-------- Gegeven tekst

Deze oproep is de enige die als zodanig gericht is aan de gemeente te Filadelfia. Deze gemeente, aan wie de voorlaatste van de zeven zendbrieven geschreven is (Openb. 3), stelt ons het trouwe getuigenis in de laatste dagen van de gemeente voor, en is daarom voor onze tijd bijzonder belangrijk.
Twee voorbeelden in de geschiedenis van Israël mogen dienen als teken van wat we vóór alles hebben vast te houden.
Beide verplaatsen ons in donkere en gevaarvolle tijden, waarmee onze tegenwoordige tijd veel overeenkomst heeft.
1. "Gideon was bezig in de wijnpers tarwe uit te kloppen om die voor de Midianieten in veiligheid te brengen" (Richt. 6 : 11).
De tijd van verdrukking door Midian was voor Israël een tijd van grote nood en ontbering, omdat Midian hen alles ontnam wat het land aan levensmiddelen opbracht.
Daarom sloeg Gideon zijn tarwe op een verborgen plaats uit, om het voor de ogen van de vijand in veiligheid te stellen.
Het was zijn eerste geloofsdaad, en ze was waardevoller dan wij op het eerste gezicht zouden denken.
De tarwe was onontbeerlijk voor het levensonderhoud. Ten eerste als zaad voor uitzaai, opdat er weer vrucht zou komen, en ten tweede voor brood als hoofdvoedsel voor het dagelijkse leven.
De geestelijke betekenis is niet moeilijk. Wat de tarwe voor het lichaam betekent, is het Woord van God voor de ziel. In de verklaring van de gelijkenis van de zaaier (Matth. 13) vergelijkt de Heer het uitgestrooide zaad met het Woord van God. Dit Woord zou zich in het hart als zaad van de wedergeboorte betonen. Evenzo is het Woord van God het voedsel voor onze ziel. Zonder dat kan er geen groei zijn.
De satan probeert zowel de wedergeboorte als de groei te verhinderen. Hij doet daarom de grootste moeite het Woord van God te vervalsen of onwerkzaam te maken. Daarom is er reden waakzaam te zijn, opdat ons niets daarvan ontroofd wordt.
"Het is goed dat het hart gesterkt wordt door genade", luidt voor ons de vermaning. Daarom zullen we, hoe heviger de strijd wordt, ons des te vaster aan de Heilige Schrift moeten vastklemmen, ons intensief met dat Woord moeten bezig houden. Het Woord van God diep en onlosmakelijk in hart en zinnen laten inprenten, en wel het gehele Woord, niet enige bevoorrechte gedeelten.
De systematische strijd tegen dat Woord is met alle macht ingezet, ook in ons land. De moderne theologie heeft geen eerbied voor het geschreven Woord en erkent het niet als het getuigenis van God. Omdat er geen geloof bij hen gevonden wordt, zoeken ze met het verstand klaar te komen. De God die wonderen doet, de God van de bijbel is hen te groot. Zijn wonderen vinden ze ongeloofwaardig, omdat ze boven het menselijk bevattingsvermogen uitgaan. Daarom probeert men van de bijbel te ontdoen wat hen tot aanstoot is. Al het wonderbare wordt geloochend. Met menselijke, wetenschappelijke maatstaven wordt het Woord van God onderzocht en ingedeeld in: "geloofwaardig" en "ongeloofwaardig".

----------------

• Opgaven
1. Waarom sloeg Gideon volgens de tekst over Gideon zijn tarwe op een verborgen plaats uit?
2. Geef voor elk van deze uitspraken aan of ze overeenkomt met de tekst over Gideon, met ja of nee en de beslissende woorden uit de tekst: (a) Gideon klopte tarwe uit in de wijnpers. (b) De oproep is gericht aan de gemeente te Efeze. (c) De moderne theologie erkent het geschreven Woord als getuigenis van God.
3. Ga verder met de tekst over Gideon, te beginnen na de laatste zin die er staat.
De regels die hierna komen, hebben niets met de tekst over Gideon te maken.

-------- Getoonde regels

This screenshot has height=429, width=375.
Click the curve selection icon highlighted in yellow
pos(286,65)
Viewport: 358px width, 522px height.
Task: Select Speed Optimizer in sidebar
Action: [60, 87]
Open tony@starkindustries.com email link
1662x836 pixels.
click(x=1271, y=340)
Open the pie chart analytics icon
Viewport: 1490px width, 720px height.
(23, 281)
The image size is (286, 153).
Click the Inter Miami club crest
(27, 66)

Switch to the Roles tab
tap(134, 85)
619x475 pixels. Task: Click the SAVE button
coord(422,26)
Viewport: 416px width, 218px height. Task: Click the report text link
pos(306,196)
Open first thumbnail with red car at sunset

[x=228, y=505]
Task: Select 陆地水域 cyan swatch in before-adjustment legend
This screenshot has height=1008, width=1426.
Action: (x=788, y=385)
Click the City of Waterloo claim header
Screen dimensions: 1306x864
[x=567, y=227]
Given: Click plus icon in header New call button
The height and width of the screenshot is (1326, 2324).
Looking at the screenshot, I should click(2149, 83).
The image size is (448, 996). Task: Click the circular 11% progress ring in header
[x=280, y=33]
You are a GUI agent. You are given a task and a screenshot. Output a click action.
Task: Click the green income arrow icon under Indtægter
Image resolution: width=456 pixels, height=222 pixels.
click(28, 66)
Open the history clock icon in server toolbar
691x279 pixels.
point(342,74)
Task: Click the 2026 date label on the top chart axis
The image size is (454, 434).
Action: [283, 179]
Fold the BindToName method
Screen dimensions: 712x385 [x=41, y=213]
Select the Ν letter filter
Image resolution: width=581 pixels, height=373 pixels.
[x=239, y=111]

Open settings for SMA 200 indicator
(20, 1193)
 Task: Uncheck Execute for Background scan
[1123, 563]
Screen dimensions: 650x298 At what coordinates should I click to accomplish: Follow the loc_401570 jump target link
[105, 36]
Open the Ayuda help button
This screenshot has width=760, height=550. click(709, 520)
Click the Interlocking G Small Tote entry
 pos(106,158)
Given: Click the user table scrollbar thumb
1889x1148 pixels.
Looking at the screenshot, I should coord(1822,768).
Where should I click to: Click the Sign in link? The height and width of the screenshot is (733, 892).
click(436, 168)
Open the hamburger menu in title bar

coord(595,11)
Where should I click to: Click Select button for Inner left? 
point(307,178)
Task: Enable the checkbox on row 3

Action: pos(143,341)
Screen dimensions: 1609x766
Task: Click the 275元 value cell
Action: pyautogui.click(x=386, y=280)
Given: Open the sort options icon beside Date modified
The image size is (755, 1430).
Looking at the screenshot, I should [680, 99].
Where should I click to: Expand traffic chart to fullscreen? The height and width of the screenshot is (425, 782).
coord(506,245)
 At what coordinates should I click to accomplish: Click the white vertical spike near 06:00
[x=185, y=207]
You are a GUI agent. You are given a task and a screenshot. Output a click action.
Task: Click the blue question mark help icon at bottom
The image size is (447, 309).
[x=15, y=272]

----------------

• Antwoorden
1. Om het voor de ogen van de vijand in veiligheid te stellen.

2.
(a) Ja: "Gideon was bezig in de wijnpers tarwe uit te kloppen"
(b) Nee: "gericht is aan de gemeente te Filadelfia"
(c) Nee: "erkent het niet als het getuigenis van God"

3.
Welk een list van de satan. Verder verstaat de vijand de kunst door allerlei bezigheden de tijd van de mensen op te eisen, waardoor er geen tijd overblijft voor het onderzoek van Gods Woord.
Het is daarom zaak voor ons het ons toevertrouwde, kostbare goed in veiligheid te stellen, door het in onze harten in te graven, en God te bidden om het voor ons te bewaren.
De vijand nadert met rasse schreden!
2. Jehizkia was het die de bovenste uitgang van het water van Gihon dichtstopte, en het naar beneden westwaarts naar de stad Davids leidde" (2 Kron. 32 : 30).
Dit tweede voorbeeld voert ons nog een stap verder. Hizkia verstopte de watertoevoer van Jeruzalem naar buiten af toen hem bericht werd dat de Assyriérs het land waren binnengevallen. Daardoor werd het de vijand onmogelijk gemaakt hiervan te profiteren, deze in bezit te nemen en zich ten nutte te maken. Zo bleef men in Jeruzalem van water verzekerd. Hizkia deed dit in wijze voorzorg, vóór de vijand nabij gekomen was, en niet toen ze al in zicht kwamen.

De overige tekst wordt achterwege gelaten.